The implied volatility VIX Index – a typical fear gauge which shows the implied market move over the next 30 days is below 16.75 as of Wednesday, July 2, near the yearly lows.

Trump’s Compliance Bucket

U.S. Commerce Secretary Howard Lutnick said last week that the administration is prepared to finalize deals with up to 10 major partners before the deadline.

“President Trump has made clear that if agreements aren’t reached in time, letters will be sent dictating terms,” Lutnick told Bloomberg. Countries, he added, would be “sorted into proper buckets” depending on their compliance with U.S. trade expectations.

One key goal of the U.S. is to limit Chinese content in supply chains. India, Vietnam, and Taiwan are under pressure to meet “rules of origin” thresholds, with Washington seeking at least 60% local value-added in traded goods. For many Asian economies, this poses a dilemma.

“Asia’s dilemma when it comes to Trump’s trade war is all about dependence on U.S. final demand while relying heavily on China’s value added in domestic production,” Alicia Garcia Herrero, chief Asia-Pacific economist at Natixis SA, said per AP News. She noted that Vietnam, Cambodia, and Taiwan are the most exposed.

European Industry Seeks Independence

Europe, meanwhile, finds itself walking a tightrope. The European Union is China’s largest export market for electric vehicles and has seen over €10 billion in Chinese investment last year. Yet, the EU faces a 50% tariff threat from the U.S. on nearly all its exports if a deal is not reached.

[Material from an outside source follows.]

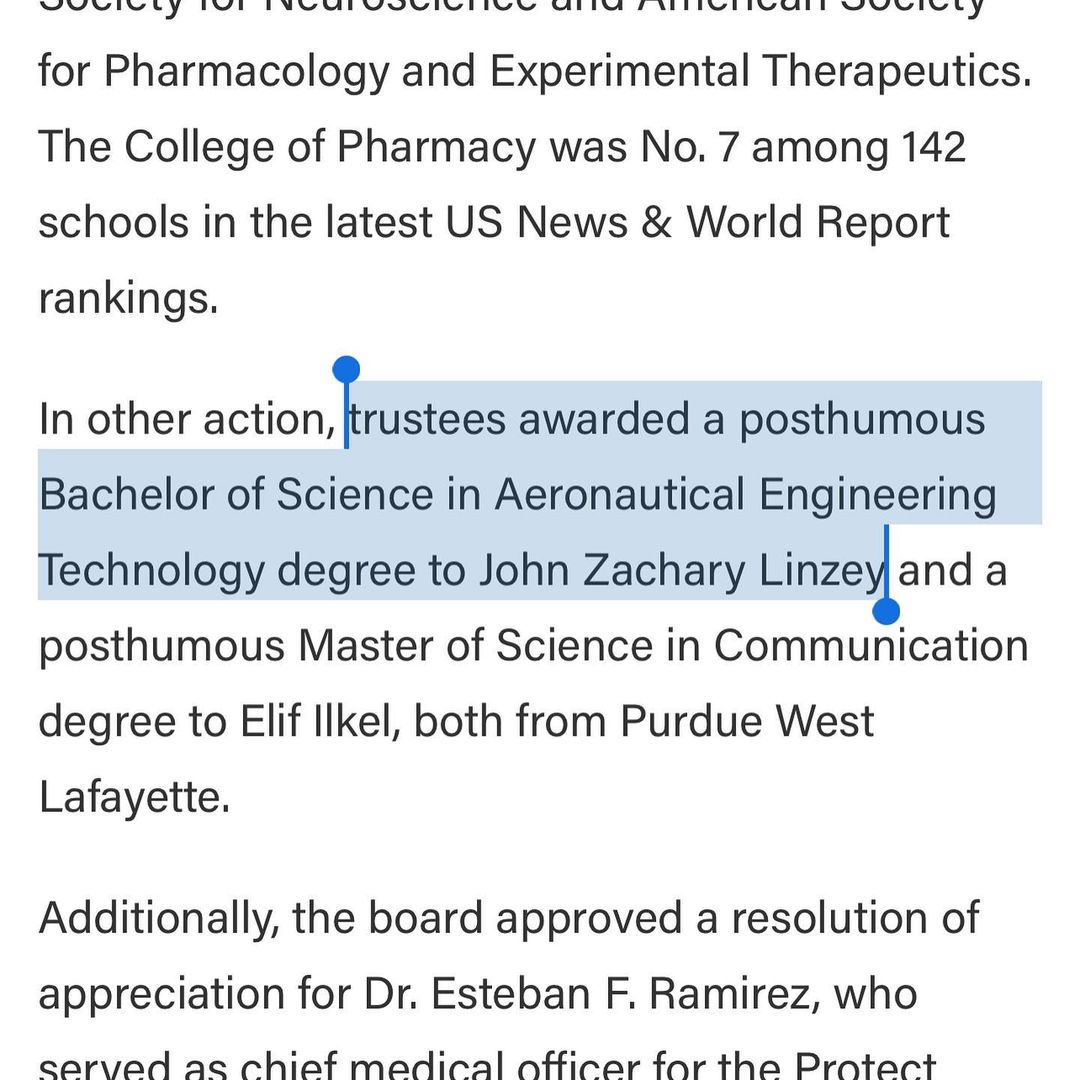
Task: Click the "College of Pharmacy" text
Action: point(330,147)
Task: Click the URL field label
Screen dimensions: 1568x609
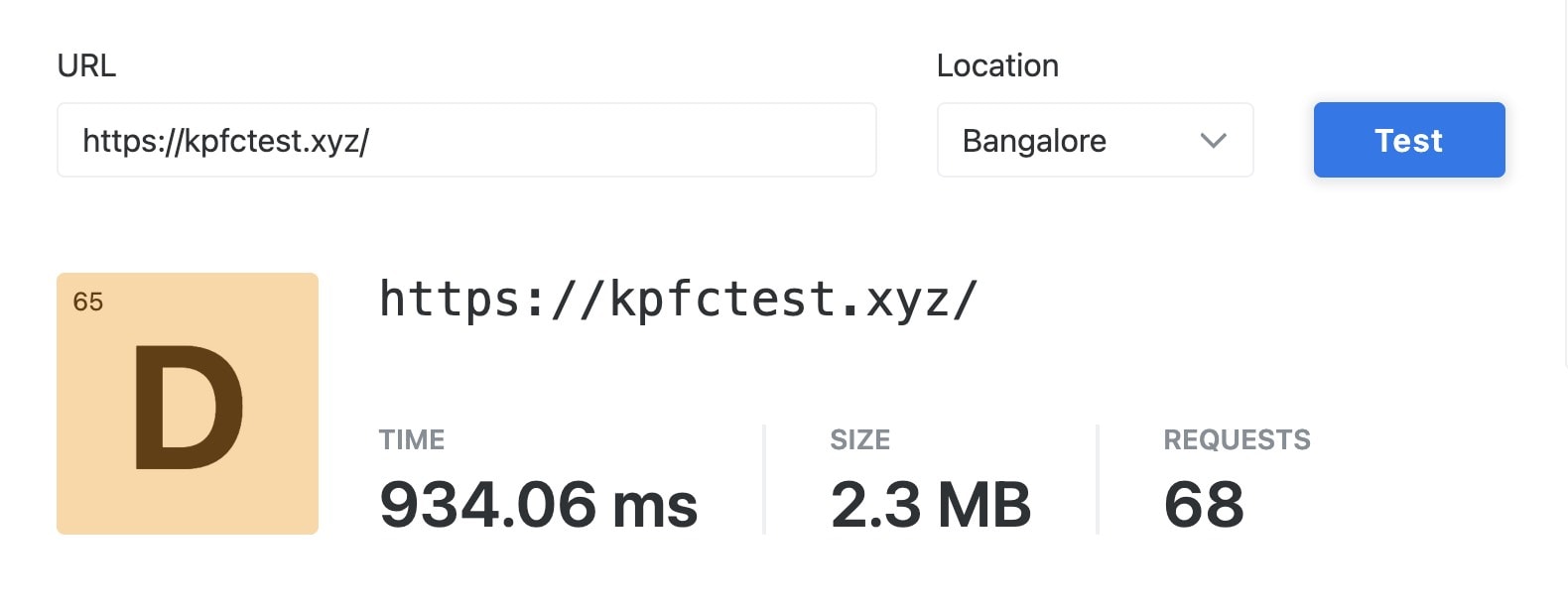Action: pyautogui.click(x=86, y=65)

Former EU Chamber of Commerce President Joerg Wuttke captured Europe’s cautious stance: “The EU remains geared towards the U.S., but trade with China continues. We are not allies. We are trading partners,” he said for AP News.

However, the opinions of bureaucrats and industrialists vastly differ. Stefan Scherer, CEO of German lithium supplier AMG Lithium AMVMF, was more blunt.

“Europe has to become independent of China, otherwise it’s just blah blah blah,” he said for The Guardian, criticizing the EU’s reliance on Chinese critical raw materials. He argues that the EU is still years behind China in terms of dominance in key supply chains.

The EU’s recent efforts include a Critical Raw Materials Act and a €241 billion ($284 billion) investment in nuclear energy.

Bessent’s Warning To Brussels

Beijing, for its part, has warned it will not accept trade deals that harm its interests. “China firmly opposes any party reaching a deal at the expense of Chinese interests in exchange for so-called tariff reductions,” the Ministry of Commerce said, according to the JingDaily.

While the EU seeks to maintain its autonomy, Washington has cautioned against the growing ties between the EU and China. Treasury Secretary Scott Bessent warned, “Countries seeking to get closer to China would be cutting their own throat,” citing the risk of China dumping goods banned in the U.S. into Europe.

Still, Beijing is capitalizing on its moment. An EU-China summit scheduled for July 24-25 aims to reaffirm ties. Analysts believe China will use the meeting to demonstrate unity with Europe and counterbalance U.S. pressure. As Garcia noted, “China has built so many strategic dependencies that the EU is trapped in an asymmetric relationship.”